What is required: Present the data from the line containing "You are a GUI" through the end of the data as a Markdown table with two columns, Row and Line. Number each row and leave out blank lines.

Records from a data collection:

____

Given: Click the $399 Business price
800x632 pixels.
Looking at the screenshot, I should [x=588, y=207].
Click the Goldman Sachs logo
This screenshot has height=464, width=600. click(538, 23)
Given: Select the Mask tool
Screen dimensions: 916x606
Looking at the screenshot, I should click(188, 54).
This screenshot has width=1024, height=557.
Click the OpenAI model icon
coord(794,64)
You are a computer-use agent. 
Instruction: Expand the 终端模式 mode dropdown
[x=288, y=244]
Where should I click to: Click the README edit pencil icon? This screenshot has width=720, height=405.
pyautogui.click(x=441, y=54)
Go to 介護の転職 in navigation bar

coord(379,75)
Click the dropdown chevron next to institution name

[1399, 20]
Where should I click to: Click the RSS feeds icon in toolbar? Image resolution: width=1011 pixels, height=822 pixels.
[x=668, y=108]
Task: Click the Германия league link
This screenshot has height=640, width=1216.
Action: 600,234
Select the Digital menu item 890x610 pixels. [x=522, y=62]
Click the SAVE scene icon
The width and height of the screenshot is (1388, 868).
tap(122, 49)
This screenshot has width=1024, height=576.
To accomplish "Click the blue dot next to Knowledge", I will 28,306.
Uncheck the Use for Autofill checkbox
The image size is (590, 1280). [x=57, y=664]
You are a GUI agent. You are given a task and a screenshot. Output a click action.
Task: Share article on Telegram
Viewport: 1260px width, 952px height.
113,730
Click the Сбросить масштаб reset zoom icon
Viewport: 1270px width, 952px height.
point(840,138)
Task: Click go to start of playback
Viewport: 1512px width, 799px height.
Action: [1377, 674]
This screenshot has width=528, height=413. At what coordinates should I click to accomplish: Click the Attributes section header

____

Finished answer:
| Row | Line |
|---|---|
| 1 | You are a GUI agent. You are given a task and a screenshot. Output a click action. |
| 2 | Task: Share article on Telegram |
| 3 | Viewport: 1260px width, 952px height. |
| 4 | 113,730 |
| 5 | Click the Сбросить масштаб reset zoom icon |
| 6 | Viewport: 1270px width, 952px height. |
| 7 | point(840,138) |
| 8 | Task: Click go to start of playback |
| 9 | Viewport: 1512px width, 799px height. |
| 10 | Action: [1377, 674] |
| 11 | This screenshot has width=528, height=413. At what coordinates should I click to accomplish: Click the Attributes section header |